As expected, Oracle Corp. closed its $10.3 billion acquisition of PeopleSoft Inc. on Friday, putting an end to a rancorous 18-month struggle between the two companies and making PeopleSoft, once the No. 2 supplier of enterprise application software, a wholly owned Oracle subsidiary.
Oracle filed a merger certificate with the secretary of state's office for the state of Delaware at 9:01 a.m. EST Friday morning, making the takeover official, said Bob Wynne, an Oracle spokesman. "The acquisition paperwork is complete, and we are well into the process of integrating the two companies," he said.
PeopleSoft's shareholders had agreed to sell more than 97% of the company's outstanding stock, or about 388.7 million shares, by the time Oracle's latest tender offer closed at 8 p.m. EST Thursday, the company said. Oracle had already secured enough stock to give it control of the company but needed at least 90% to bring the deal to a rapid close, Wynne said.
The merger will make Oracle the world's second-largest seller of business applications software behind SAP AG. Oracle has said it needs the acquisition to give it the size and heft it requires to compete effectively in the applications market.
Oracle's hostile takeover bid was initially rejected by PeopleSoft's management and opposed by U.S. antitrust regulators, who said it would harm competition and lead to higher prices.
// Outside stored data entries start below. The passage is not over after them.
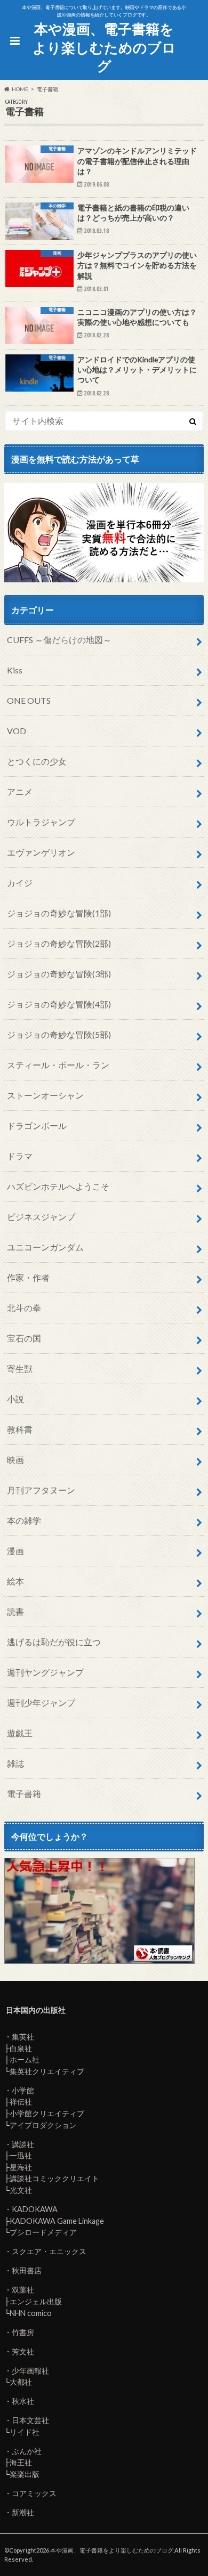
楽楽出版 (24, 2474)
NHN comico (31, 2313)
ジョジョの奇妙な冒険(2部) (59, 943)
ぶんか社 (27, 2451)
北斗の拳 (24, 1308)
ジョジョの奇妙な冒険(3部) (59, 974)
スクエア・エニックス (49, 2251)
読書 (15, 1611)
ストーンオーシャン (45, 1095)
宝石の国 (24, 1338)
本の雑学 (24, 1520)
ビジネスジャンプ (41, 1217)
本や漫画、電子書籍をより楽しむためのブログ (104, 47)
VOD (16, 731)
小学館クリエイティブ (47, 2113)
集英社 (23, 2036)
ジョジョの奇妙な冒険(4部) (59, 1004)
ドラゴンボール (37, 1125)
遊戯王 (20, 1733)
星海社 (21, 2167)
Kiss (14, 670)
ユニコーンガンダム (45, 1247)
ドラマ (20, 1156)
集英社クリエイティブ (47, 2071)
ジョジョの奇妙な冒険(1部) (59, 913)
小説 (15, 1399)
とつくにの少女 (37, 761)
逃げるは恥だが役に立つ (54, 1642)
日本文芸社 (30, 2420)
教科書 (20, 1429)
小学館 (23, 2090)
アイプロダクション (43, 2125)
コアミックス (34, 2493)
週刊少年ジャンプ (41, 1702)
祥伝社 (21, 2101)
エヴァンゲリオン (41, 852)
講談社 (23, 2144)
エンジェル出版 (36, 2301)
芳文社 (23, 2351)
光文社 (21, 2190)
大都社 (21, 2381)
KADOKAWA (35, 2209)
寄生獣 (20, 1368)
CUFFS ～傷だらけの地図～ (59, 640)
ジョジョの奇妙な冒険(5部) (59, 1034)
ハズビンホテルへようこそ (58, 1186)
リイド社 (24, 2431)
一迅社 (21, 2155)
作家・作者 (28, 1277)
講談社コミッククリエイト (54, 2178)
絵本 (15, 1581)
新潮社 (23, 2512)
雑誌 (15, 1763)
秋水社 (23, 2401)
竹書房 (23, 2332)
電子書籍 (24, 1794)
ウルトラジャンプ (41, 822)
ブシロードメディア (43, 2232)
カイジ (20, 882)
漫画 (15, 1551)
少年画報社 (30, 2370)
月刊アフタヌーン (41, 1490)
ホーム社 (24, 2059)
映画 (15, 1459)
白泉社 (21, 2048)
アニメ (20, 791)
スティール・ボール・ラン (58, 1065)
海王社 (21, 2462)
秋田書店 (27, 2270)
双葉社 (23, 2289)
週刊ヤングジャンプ (45, 1672)
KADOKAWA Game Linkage (57, 2220)
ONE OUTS (29, 700)
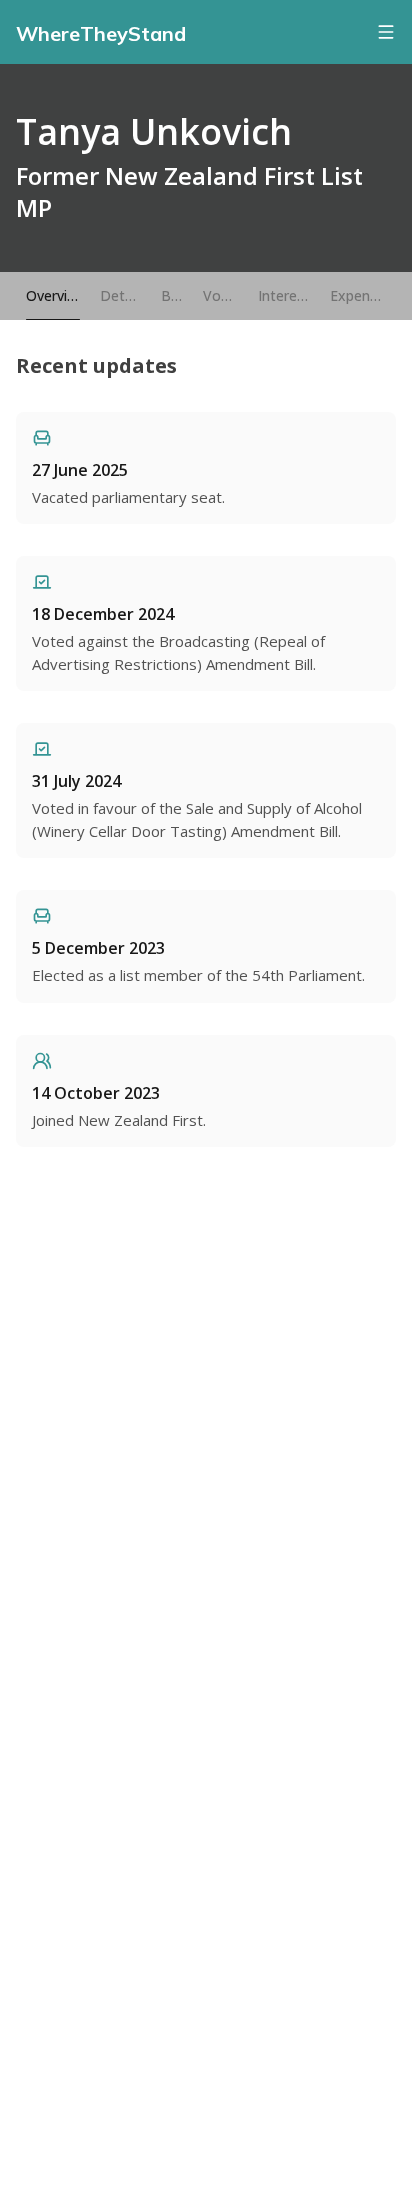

A California judge rejected that argument in September, and on Dec. 13 Oracle announced that PeopleSoft had agreed to be acquired for $26.50 per share.
The remaining 3% of PeopleSoft shareholders who have not yet tendered their shares will be paid the $26.50 offer price, Wynne said. "Some people assume the shares will be transferred to Oracle stock, but they won't," he said.
Oracle has said it will release an upgrade to PeopleSoft's main product lines, but eventually it plans to build a single product suite that merges what it sees as the best features and modules of the two companies' products.
Oracle has set Friday as the date for notifying employees who will be laid off as a result of the deal, and plans to make a webcast to customers and partners on Jan. 18 to elaborate on its postmerger plans.